Four police officers on routine patrol in Eastern Kenya were killed in an ambush on Friday suspected of being carried out by the terrorist group al-Shabaab, a senior official confirmed.
Coastal Lamu County, located along the porous Somalia border, has been the site of multiple al-Shabaab terrorist attacks over the years, and was under a curfew following a deadly attack on Monday. The terrorist group mostly targets police forces.
Coast Regional Commissioner John Elungata confirmed the incident, saying the police vehicle was attacked and hit by "an explosive device that destroyed their vehicle."
He added that the police are unsure if their vehicle was hit by an improvised explosive device or a rocket-propelled grenade.

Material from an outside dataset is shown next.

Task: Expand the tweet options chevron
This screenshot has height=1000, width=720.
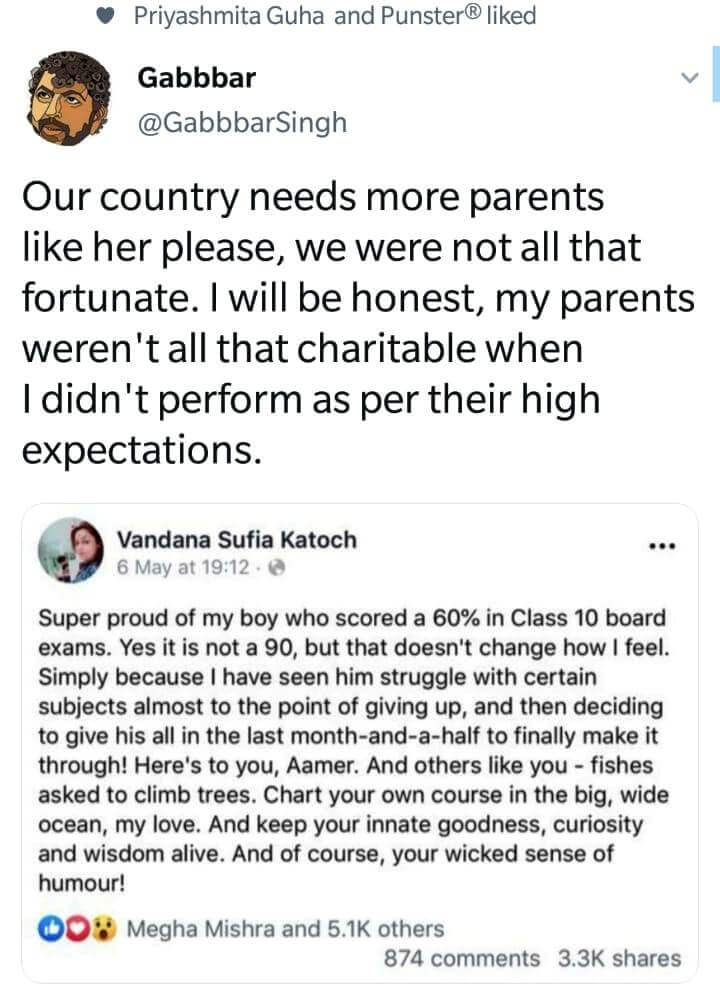Action: (687, 77)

Some policemen in the vehicle were also injured, and they retaliated against the attackers, injuring some of them, he claimed, adding that they attempted to chase the attackers, who fled into a nearby forest.
Although the area was under curfew, the incident occurred in the morning along the Lamu-Garsen road in Lamu County.
On Monday, Interior Minister Fred Matiang'i declared a dusk-to-dawn curfew in the county, following the killing of seven villagers by al-Shabaab terrorists earlier that day.
The terrorist group has long used improvised explosive devices to target security forces patrolling the porous Kenya-Somali border.
In 2018, more than 100 Kenyan police officers were killed in separate IED attacks along the Kenya-Somalia border.
Last year, saying it was focused on ensuring the safety of its troops fighting al-Shabaab insurgents, the Kenyan army placed an order for 118 high-performance armored personnel carriers (APCs) from Turkiye.